Читаем Древнее сказание полностью

— Она будет твоею, и тогда ты ей отомстишь, — сказал Мышко. — Ты хотел ее в жены… Теперь обратишь в рабыню или убьешь… Что об этом заботиться, успокойся…

— Будь у меня хоть немного сил… дома не стал бы сидеть… Стыд и эта постель жгут меня!

— Слушай-ка, Доман, ты с кем? — спросил Мышко.

— С вами, — ответил Доман, затем, указав на брата, прибавил, — он, я, все мы люди!.. Мы старые кметы, мы привыкли к свободе, всю нашу кровь за нее готовы отдать… Князь первый нарушил мир — ну, и пусть платится головою за это!..

— Пусть платится головою! — повторил Мышко и встал. — Больше нечего да и не к чему слушать… Я удовлетворен!

Дюжий поднес ему кубок, наполненный медом. Гость, коснувшись его губами, взял Домана за руку.

— Пью за твое скорое выздоровление… Слово?

— Слово кмета… и клятва… С вами, братья, я готов умереть… драться до последнего…

Доман в изнеможении опустился на изголовье. Мышко вышел на двор и вскочил на коня.

Яруха, вернувшись в светлицу, сейчас же подошла к постели больного. Заметив обнаженную грудь и лежавшие на полу тряпки, она всплеснула руками.

— А еще говоришь, что выздороветь хочется твоей милости, — начала старуха. — Баба пользует — ее и слушаться надо…

Раненый не выразил никакого сопротивления, когда знахарка по-прежнему приложила ему к груди мокрые тряпки и зелья. Разговор с Мышко обессилил его, он сейчас же заснул. В избе водворилась глубокая тишина.

Уже вечерело, когда Дюжий, стоя у ворот, приметил каких-то всадников, выезжавших из леса: их было четверо. Один, по-видимому, начальник, прямо направился к жилищу Домана. Издали Дюжий узнал его: то был Бумир, кмет, живущий почти у самого Гопла. Бумир, хотя и преклонных лет, но еще достаточно сильный, широкоплечий, обросший жиром, с руками и ногами громадной величины — своей наружностью напоминал свирепого зубра. Темные с легкой проседью волосы его окаймляли лицо совершенно круглое, отличительной чертой которого были: лягушачий рот и глаза. Доман, недолюбливавший Бумира, вообще знал его очень мало; зачем он теперь пожаловал, угадать было трудно. Бумир между тем со всеми людьми остановился у ворот.

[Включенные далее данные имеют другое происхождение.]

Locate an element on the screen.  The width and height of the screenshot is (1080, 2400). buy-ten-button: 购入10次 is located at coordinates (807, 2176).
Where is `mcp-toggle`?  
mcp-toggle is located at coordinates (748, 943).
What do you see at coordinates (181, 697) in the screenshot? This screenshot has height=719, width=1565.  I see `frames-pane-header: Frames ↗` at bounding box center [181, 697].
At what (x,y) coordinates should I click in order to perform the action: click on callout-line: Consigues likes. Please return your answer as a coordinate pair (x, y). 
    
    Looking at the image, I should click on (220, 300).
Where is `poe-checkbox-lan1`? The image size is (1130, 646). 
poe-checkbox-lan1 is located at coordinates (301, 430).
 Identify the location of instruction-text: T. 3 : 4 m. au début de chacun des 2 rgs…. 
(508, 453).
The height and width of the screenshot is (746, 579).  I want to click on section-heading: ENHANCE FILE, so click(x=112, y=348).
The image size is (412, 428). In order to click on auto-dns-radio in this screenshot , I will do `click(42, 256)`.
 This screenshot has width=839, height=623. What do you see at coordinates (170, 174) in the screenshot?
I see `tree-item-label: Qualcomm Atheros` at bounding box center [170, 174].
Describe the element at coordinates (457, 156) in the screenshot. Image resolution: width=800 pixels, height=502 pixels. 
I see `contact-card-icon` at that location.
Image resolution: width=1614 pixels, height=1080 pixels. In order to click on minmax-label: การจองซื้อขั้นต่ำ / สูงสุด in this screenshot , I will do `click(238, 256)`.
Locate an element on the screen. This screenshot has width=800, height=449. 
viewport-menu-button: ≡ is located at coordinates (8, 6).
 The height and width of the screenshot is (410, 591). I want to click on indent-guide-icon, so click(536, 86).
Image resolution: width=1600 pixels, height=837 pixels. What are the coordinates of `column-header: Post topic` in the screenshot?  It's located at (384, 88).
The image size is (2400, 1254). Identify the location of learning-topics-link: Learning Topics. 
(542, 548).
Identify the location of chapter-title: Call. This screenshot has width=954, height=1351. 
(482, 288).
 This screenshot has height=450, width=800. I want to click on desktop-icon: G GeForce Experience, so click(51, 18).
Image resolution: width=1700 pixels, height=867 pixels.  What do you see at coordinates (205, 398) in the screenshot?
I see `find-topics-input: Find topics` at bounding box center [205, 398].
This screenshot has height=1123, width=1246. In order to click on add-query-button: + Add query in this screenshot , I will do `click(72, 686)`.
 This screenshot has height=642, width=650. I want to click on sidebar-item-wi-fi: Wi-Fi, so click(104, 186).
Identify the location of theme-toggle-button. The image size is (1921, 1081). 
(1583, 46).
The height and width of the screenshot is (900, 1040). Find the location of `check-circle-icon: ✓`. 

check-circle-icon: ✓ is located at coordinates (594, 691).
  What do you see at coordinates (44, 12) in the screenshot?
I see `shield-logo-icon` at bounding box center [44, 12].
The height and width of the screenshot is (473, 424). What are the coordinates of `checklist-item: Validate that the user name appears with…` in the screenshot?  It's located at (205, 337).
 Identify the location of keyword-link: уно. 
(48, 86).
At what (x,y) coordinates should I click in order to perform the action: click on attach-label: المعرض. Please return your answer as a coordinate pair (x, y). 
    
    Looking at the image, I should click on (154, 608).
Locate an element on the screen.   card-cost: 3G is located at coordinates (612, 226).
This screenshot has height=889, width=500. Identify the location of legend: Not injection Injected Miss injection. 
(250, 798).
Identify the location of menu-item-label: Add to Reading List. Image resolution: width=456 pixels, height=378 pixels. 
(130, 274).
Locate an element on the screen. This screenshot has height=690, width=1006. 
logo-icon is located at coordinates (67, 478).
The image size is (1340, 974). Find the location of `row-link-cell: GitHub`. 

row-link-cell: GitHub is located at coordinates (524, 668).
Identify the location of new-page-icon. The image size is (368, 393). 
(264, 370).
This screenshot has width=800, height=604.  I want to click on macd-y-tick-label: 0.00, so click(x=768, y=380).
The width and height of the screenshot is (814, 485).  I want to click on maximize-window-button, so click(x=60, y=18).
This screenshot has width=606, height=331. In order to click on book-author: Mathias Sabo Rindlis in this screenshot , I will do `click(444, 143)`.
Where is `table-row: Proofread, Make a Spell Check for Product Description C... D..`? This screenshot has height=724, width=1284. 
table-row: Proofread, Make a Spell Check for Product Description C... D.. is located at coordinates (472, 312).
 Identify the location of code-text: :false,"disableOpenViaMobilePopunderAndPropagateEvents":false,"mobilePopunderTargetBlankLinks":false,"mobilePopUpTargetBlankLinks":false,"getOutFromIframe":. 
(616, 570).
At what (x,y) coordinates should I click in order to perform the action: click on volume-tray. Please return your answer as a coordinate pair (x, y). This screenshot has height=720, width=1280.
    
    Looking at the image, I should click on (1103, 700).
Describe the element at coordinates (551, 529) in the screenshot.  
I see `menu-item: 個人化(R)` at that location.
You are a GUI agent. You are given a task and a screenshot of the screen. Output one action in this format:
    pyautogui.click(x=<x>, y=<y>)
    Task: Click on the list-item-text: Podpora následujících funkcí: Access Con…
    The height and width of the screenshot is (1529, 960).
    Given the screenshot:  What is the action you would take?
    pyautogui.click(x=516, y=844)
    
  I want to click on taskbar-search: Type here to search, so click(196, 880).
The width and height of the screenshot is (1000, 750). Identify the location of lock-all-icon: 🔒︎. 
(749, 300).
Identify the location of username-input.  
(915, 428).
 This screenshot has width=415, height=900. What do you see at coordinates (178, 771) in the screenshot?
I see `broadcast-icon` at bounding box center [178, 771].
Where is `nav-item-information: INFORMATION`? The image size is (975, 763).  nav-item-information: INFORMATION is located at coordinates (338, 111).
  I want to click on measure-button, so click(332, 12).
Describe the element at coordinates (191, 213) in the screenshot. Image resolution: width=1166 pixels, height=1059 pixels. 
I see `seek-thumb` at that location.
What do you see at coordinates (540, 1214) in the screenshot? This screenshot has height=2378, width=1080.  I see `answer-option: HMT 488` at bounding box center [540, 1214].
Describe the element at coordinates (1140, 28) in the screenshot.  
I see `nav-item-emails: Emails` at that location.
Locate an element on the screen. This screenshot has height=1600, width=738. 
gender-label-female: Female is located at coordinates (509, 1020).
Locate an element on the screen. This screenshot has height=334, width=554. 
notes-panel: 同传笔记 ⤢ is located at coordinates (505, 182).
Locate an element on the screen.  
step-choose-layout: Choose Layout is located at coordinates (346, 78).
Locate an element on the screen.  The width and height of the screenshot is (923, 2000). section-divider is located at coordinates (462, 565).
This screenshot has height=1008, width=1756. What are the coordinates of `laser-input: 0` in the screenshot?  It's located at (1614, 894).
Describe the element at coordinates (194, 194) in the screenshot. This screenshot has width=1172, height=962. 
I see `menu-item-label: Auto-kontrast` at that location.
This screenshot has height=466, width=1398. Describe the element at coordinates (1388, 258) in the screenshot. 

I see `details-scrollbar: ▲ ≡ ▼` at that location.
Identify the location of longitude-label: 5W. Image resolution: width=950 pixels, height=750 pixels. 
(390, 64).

Издревле существовавший обычай гостеприимства требовал: всех — милого и немилого принимать под кровлю хозяйского дома. Бумир и Дюжий поздоровались.

— Сбился я с пути, — начал Бумир, — дозвольте у вас отдохнуть. Намедни подняли парни мои оленя… послали вдогонку стрелу… ранили… а он, возьми да и умчись с нею в лес… Нечисть что ли какая сидела в звере, только… обошел он нас… Вторые вот сутки не можем выбраться: ходим да бродим по дебрям…

— Брат мой ранен, — сказал Дюжий, — он лежит в постели; но дом его радуется вашему приезду.

— Я умею лечить раны, — ответил Бумир, — пойду, посмотрю…

— За ним там старуха ухаживает…

Сопя, слез Бумир с лошади и, не спрашивая никого более, пошел к избе.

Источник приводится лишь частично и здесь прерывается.